A friend of mine was telling me that they had sent a research document to a colleague who opened it on their phone, and - possibly as their phone didn't have Word - the document was almost incomprehensible.

I suggested back that the file could be pdfed and sent via WhatsApp or emailed. I got the question back "What is a pdf?" It has been so long since I had thought about what a pdf is, and why it is useful, that I really had to stop and think about it!

Pdfs were magic because back in the old days of WordPerfect, Word and Works, we couldn't necessarily view each other's documents. We needed an 'Esperanto' file that everyone understood: a common viewing platform. Adobe supplied it - the Portable Document Format, or 'pdf'. Pdfs enabled us to share our files with those using different platforms or applications. We could 'print' all our different word processing files as a '.pdf' via Acrobat Distiller, and ensure all contents were identically viewed by originator and receiver. Adobe (n.d.) says that the pdf is:
"a file format used to present and exchange documents reliably, independent of software, hardware, or operating system. Invented by Adobe, PDF is now an open standard maintained by the International Organization for Standardization (ISO). PDFs can contain links and buttons, form fields, audio, video, and business logic. They can also be signed electronically and are easily viewed using free Acrobat Reader DC software."
Additionally, we could fix the fonts by "Downloading as softfont" so that if someone didn't have our fonts installed, they will still see the fonts we used in our original document.
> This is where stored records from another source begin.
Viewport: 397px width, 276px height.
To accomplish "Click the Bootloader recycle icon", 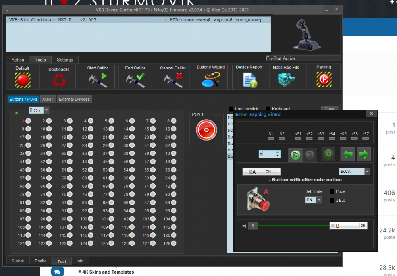I will 59,80.
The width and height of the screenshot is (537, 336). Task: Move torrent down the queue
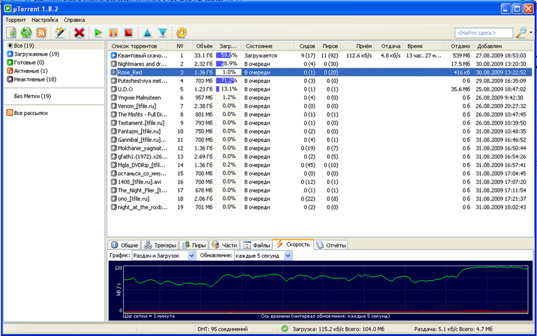coord(162,33)
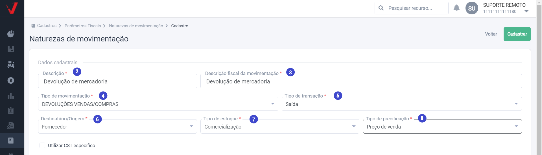Open the forklift stock sidebar icon

click(x=11, y=64)
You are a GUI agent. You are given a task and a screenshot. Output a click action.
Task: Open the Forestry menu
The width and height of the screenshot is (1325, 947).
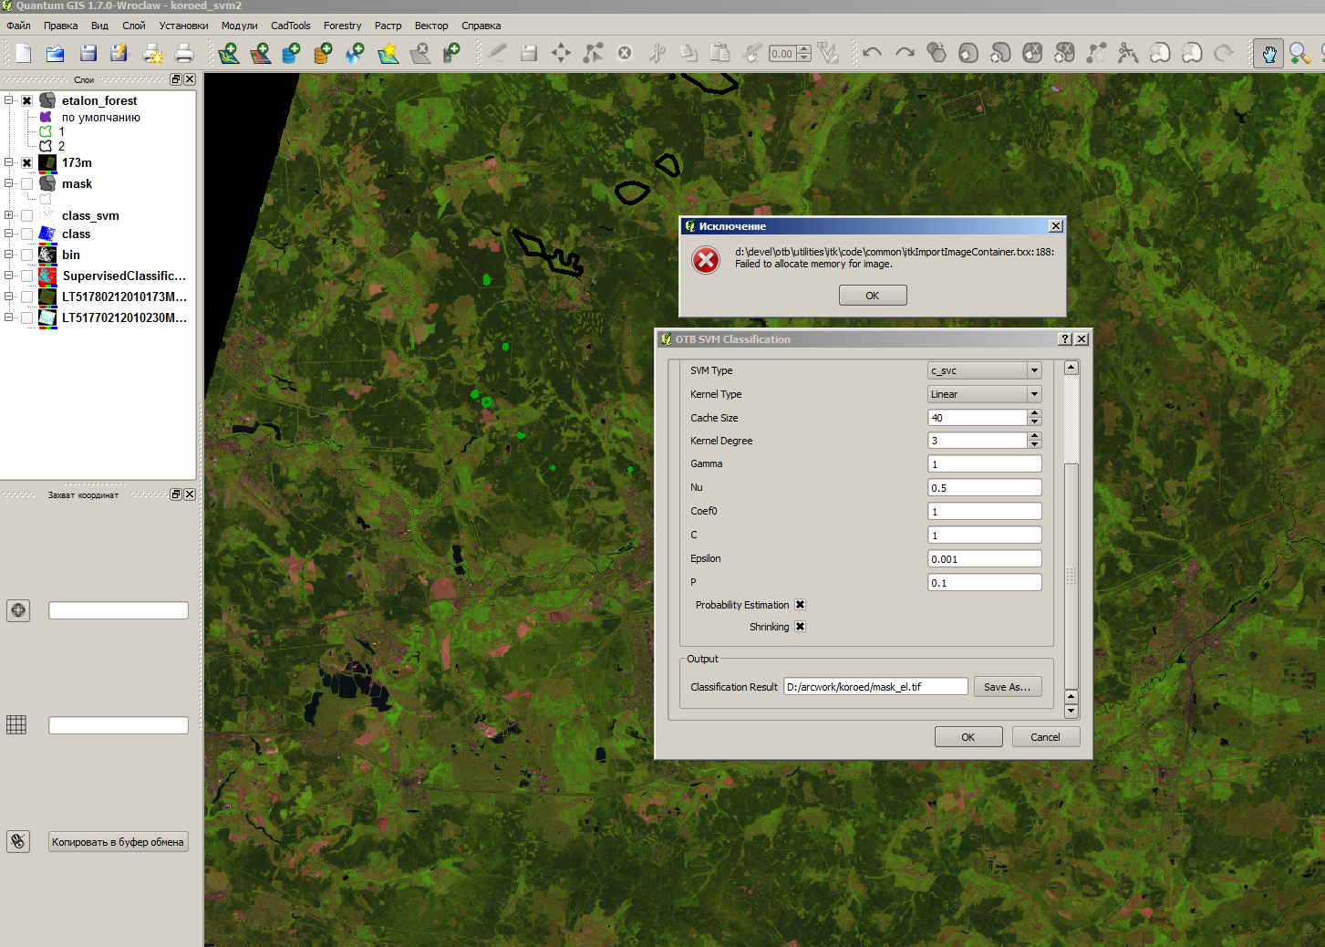pos(342,26)
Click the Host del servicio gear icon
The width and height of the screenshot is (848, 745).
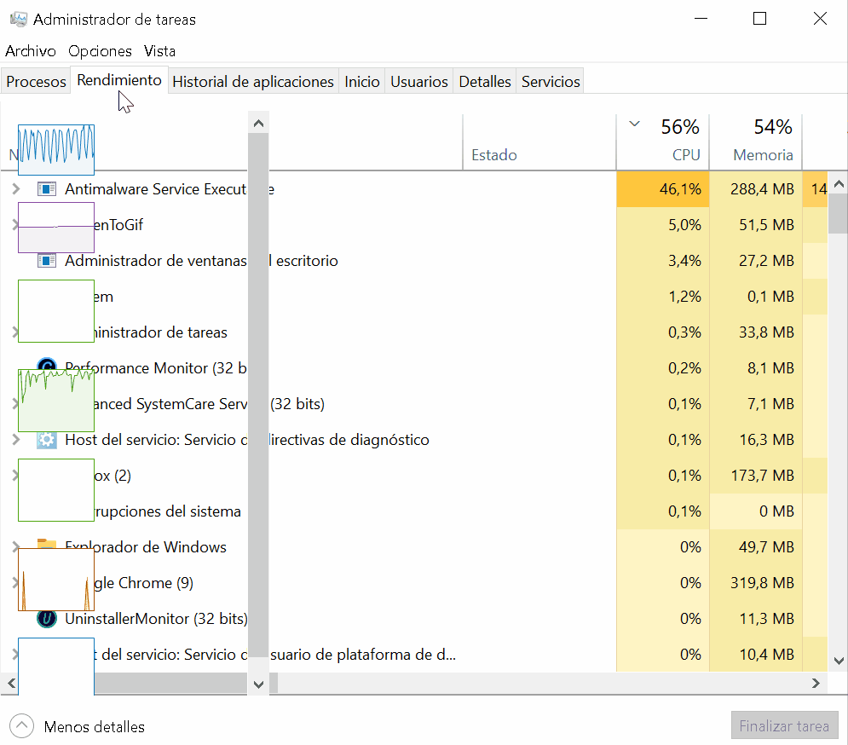click(x=47, y=440)
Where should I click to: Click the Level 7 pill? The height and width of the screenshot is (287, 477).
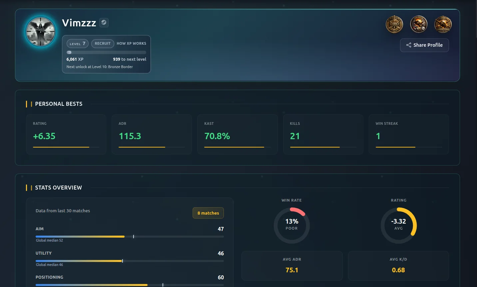click(x=78, y=44)
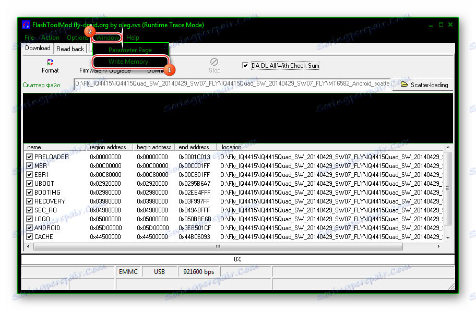Click the USB connection indicator
This screenshot has width=476, height=311.
pyautogui.click(x=161, y=271)
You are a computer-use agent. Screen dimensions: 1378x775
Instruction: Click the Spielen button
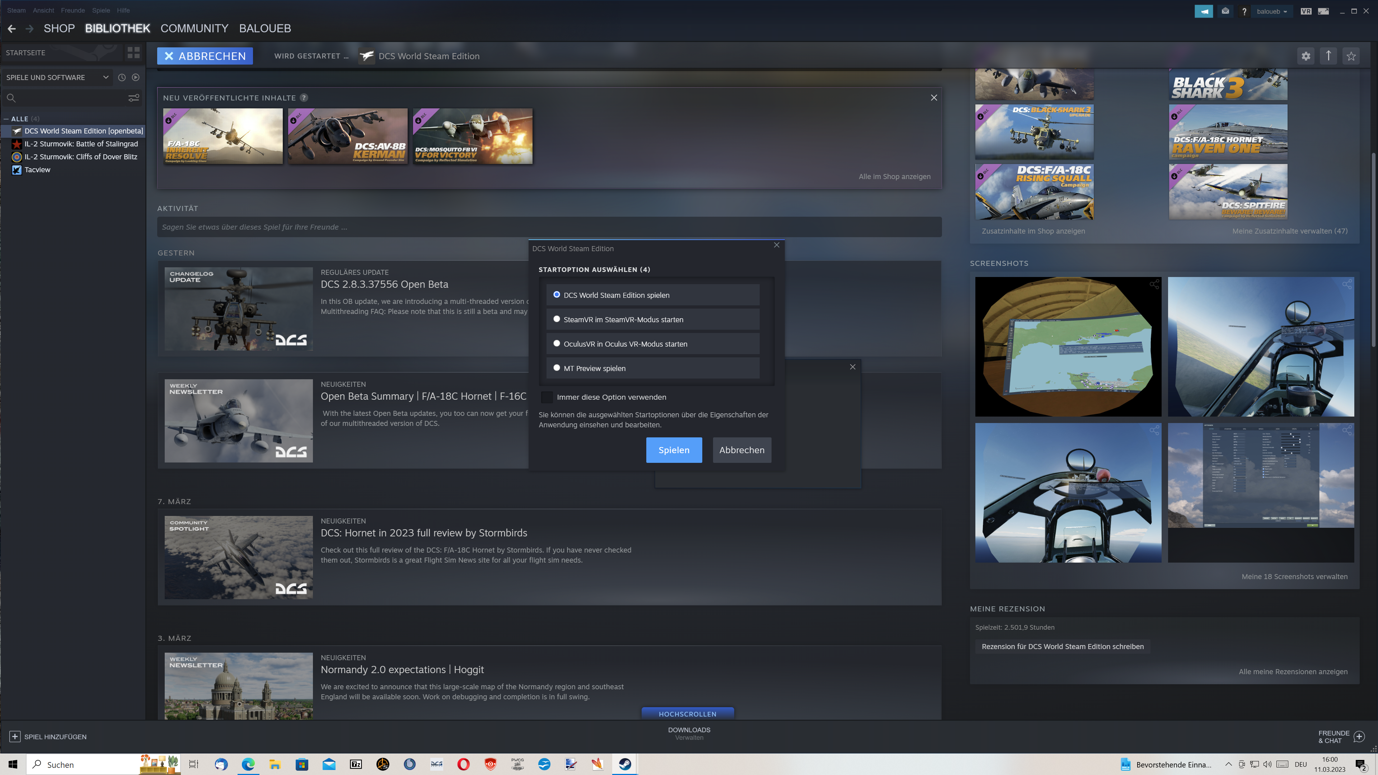point(674,450)
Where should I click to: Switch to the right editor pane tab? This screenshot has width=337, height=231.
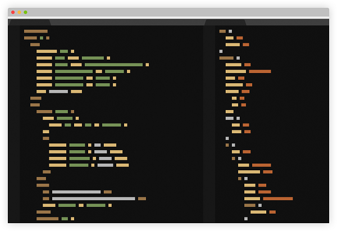[x=225, y=22]
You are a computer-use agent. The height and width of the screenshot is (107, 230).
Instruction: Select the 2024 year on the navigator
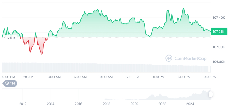(190, 104)
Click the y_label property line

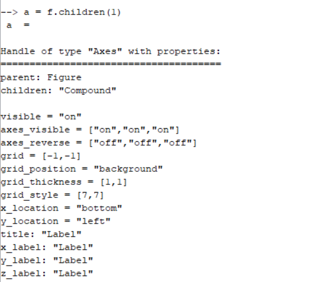[47, 261]
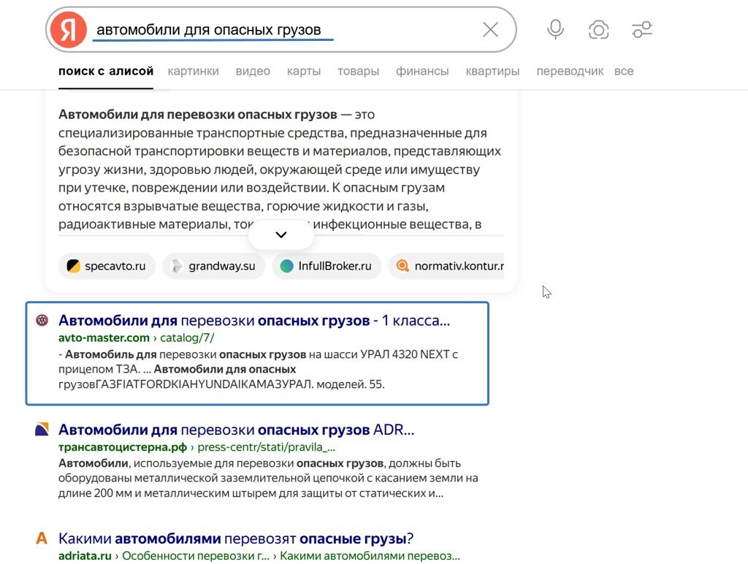748x564 pixels.
Task: Open the переводчик tab
Action: (569, 71)
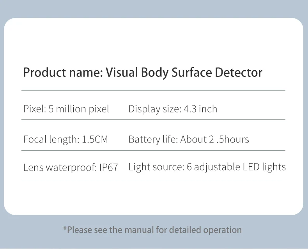Click the manual operation footnote text
Screen dimensions: 308x249
pyautogui.click(x=152, y=230)
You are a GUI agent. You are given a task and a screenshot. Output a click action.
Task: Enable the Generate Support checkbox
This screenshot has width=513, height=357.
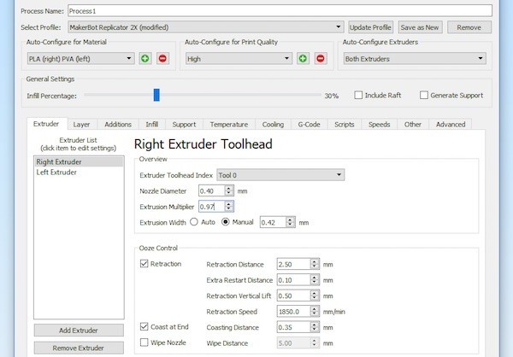424,96
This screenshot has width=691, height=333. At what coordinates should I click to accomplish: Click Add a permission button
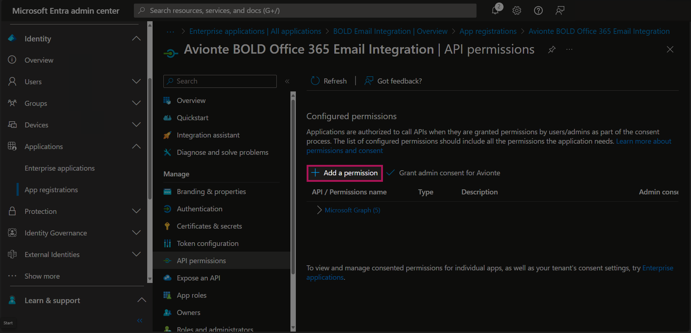[x=344, y=173]
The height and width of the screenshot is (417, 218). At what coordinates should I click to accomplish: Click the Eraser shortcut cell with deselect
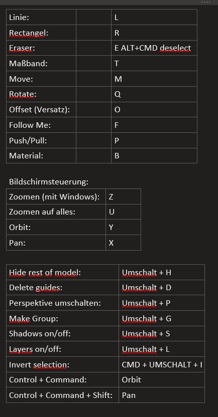pyautogui.click(x=154, y=48)
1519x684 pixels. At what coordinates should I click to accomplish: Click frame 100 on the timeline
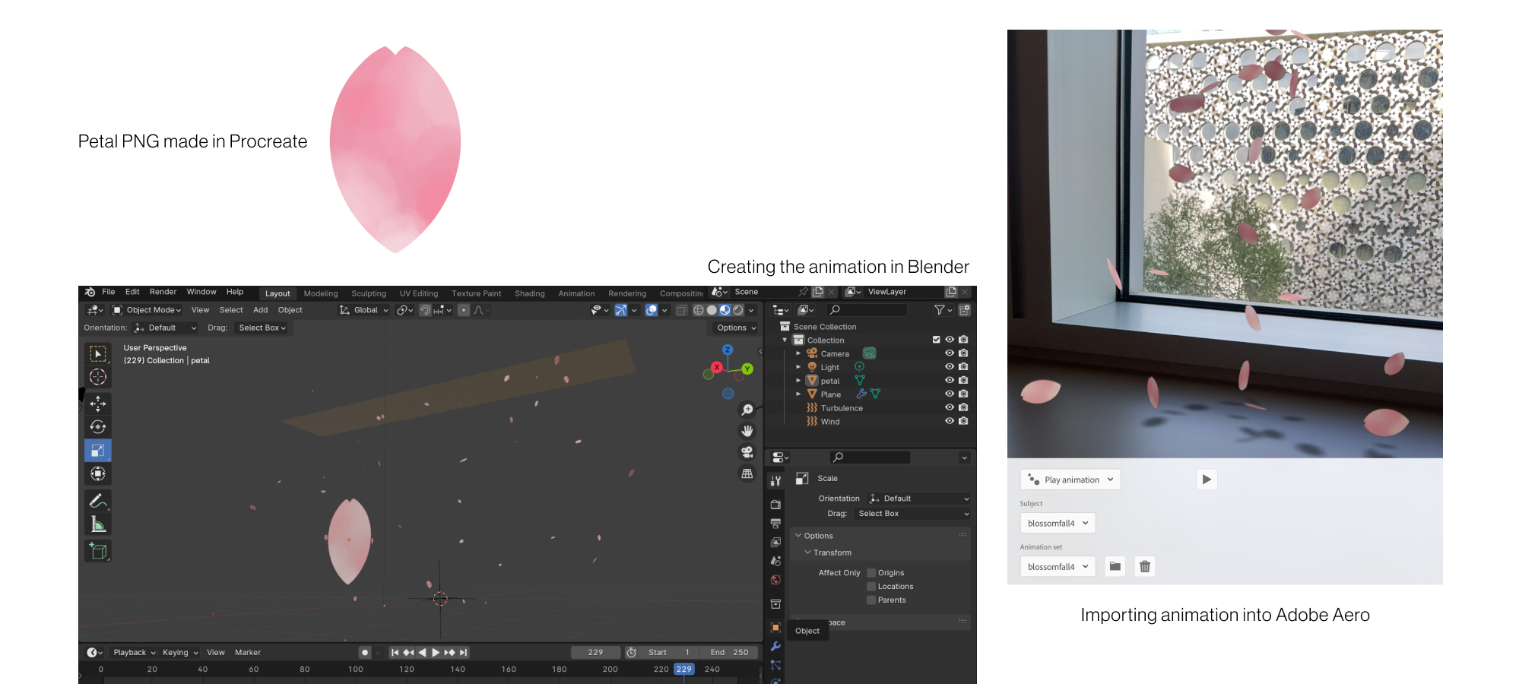click(356, 670)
In the early days, computer fonts were very expensive and workplaces only supplied the minimum that came with applications. If we opened a document from another organisation, we might find all the fonts replaced with something that was impossible to read.

Then there was the terror of the printers. Printer settings drove how a document would appear on our desktop, so if the originator's printer had more whizzy-do settings that our printer, our document would not appear as the originator had intended it. Taking files to commercial print-shops was also a bit of a problem, and the pdf came into its own for this purpose. We could fix fonts, margins, bleeds, colours and graphics using pdfs.

Not only were software packages many and varied, but cost was a major factor, with a single piece of software with a single user licence possibly costing $500-$1,000 (and I am talking early 90s here). Adobe Photoshop cost around $3k, I seem to recall, and Quark was about $5k for a single user licence. Pdfs could be viewed with Adobe's freeware, Reader. We couldn't make any changes with it, but we could view the files and comment on them.

Lastly, a pdf is secure. The creator (Dr. John Warnock; Adobe, n.d.) wanted a secure file which no one else could change. I return my marking to students in pdf for just that reason. Further, as many governments have found to their intense embarrassment (Kelly, 2008), turning a document into a pdf strips out all the edits. While a Word document emailed around carries all the changes made to it and its template, a pdf only contains the actual, visible contents of the pages. Security is what encourages me to use pdfs for student marking as they cannot be changed without changing the document signature and dates.

I still print my Word files to .pdf, even though I can now simply save a file straight to pdf from Word. I like the control that using Acrobat Distiller gives me.

Pdfs. Still keeping it real after 26 years.